X Server in a Virtual Environment
Virtual environment applications all need to do some things in common. They need to display 3-D graphical output, and get control information through some mechanism, either traditional 2-D or new 3-D input devices. They may also want services such as 3-D audio output. To keep from writing support for these services into each and every application, several virtual reality ``operating systems'' have been proposed (e.g. VEOS and dVS). These operating systems provide an interface to peripherals and graphics display services.
Most virtual environment systems to date have been single applications, perhaps implemented as multiple communicating processes, but still with a single overall application running at one time. Some systems allow different applications to be selected, stopping one and starting another, much the way that many microcomputer operating systems allow the user to toggle between different processes, but only run one at a time. As virtual environment systems mature, the need to support multiple independent, and simultaneously active processes will become more important.

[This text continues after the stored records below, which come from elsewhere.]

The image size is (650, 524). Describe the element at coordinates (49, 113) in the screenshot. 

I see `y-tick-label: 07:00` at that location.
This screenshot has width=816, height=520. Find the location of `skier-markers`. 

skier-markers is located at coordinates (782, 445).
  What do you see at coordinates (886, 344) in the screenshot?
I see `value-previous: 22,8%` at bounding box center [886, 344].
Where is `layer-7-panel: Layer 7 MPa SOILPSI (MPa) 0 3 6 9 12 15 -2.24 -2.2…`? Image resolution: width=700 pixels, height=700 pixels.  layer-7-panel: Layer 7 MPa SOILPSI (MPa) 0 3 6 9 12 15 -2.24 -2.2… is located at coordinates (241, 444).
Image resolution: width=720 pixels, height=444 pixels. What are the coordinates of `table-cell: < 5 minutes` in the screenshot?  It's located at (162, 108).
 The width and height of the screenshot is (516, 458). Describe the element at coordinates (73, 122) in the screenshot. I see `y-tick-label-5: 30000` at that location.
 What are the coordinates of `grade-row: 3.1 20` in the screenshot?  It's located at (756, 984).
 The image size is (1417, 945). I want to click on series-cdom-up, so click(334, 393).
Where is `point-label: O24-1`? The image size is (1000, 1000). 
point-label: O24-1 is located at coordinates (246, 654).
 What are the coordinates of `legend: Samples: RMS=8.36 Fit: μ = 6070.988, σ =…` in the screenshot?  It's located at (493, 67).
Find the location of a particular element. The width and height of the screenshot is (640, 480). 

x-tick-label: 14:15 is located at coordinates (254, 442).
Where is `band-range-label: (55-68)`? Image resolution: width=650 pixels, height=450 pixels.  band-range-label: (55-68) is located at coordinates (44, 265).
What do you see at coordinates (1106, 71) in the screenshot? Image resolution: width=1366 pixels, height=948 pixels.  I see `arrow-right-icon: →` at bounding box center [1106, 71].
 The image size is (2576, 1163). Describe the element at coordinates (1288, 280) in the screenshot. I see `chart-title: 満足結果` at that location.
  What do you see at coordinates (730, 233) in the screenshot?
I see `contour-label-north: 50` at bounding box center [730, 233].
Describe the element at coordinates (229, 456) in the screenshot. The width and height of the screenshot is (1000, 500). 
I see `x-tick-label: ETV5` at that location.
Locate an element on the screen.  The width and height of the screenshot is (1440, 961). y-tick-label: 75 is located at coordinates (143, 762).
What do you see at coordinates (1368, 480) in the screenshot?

While implementing the system described in this paper, it became apparent that a model like the X11 server was not a bad one for a general virtual environment system. The X server deals with many of the issues needed for independent processes to coexist while sharing one set of hardware, as is the case for a user in a multi-application virtual environment. Applications (clients) connect to the virtual world server, which allocates them some of the shared 3-D space. They indicate which input events they are interested in, and ask the server to carry out 3-D drawing commands. Conventional 2-D windows would be a special case for such a server. The pros and cons of operating system models versus extended window system models for virtual environments is being explored.
A more ambitious project would be to capture the ``output'' of the X server at a higher level than the pixel display memory. In this way, actual drawing commands could be implemented inside of the virtual space, rather than bringing over the resulting pixels. An exciting possibility for this type of linkage, would be for the PHIGS Extension to X (PEX)\cite{thomas-1989-pex,gaskins-1992-phigs}. It should be possible to take the 3-D geometric information passed to the server via PEX, and actually display it as 3-D geometry within the virtual environment. The same could apply to other 3-D graphics extensions to X.
If graphics workstations were extended to allow rendering into non-orthogonal viewports, several tricks could be performed. In this paper, we are using textures as a way of placing a rendered image into a projected space. If such a warping were available at the end of the graphics pipeline, as an alternative to the 2-D viewport scale and clip, graphics could be rendered directly onto the 3-D display ``polygon.'' The same projection could allow mirrors to be implemented (render the scene as seen by the mirror into the mirror polygon), and things such as live video within a window to be placed into a 3-D environment.
At least three developments would help make this system more useful. Foremost is to increase the server display update rate, either by hardware improvements in the speed at which texture contents can be changed, or by a new approach allowing direct rendering into non-orthogonal view windows. Second, the resolution of most head-mounted display devices is far lower than that of workstations\cite{deering-1992-hires}, making it difficult to read text information from within virtual environments. Finally, improvements in input devices such as 3-D mice and head tracking techniques, would make control strategies for 3-D ``desktops'' easier to implement.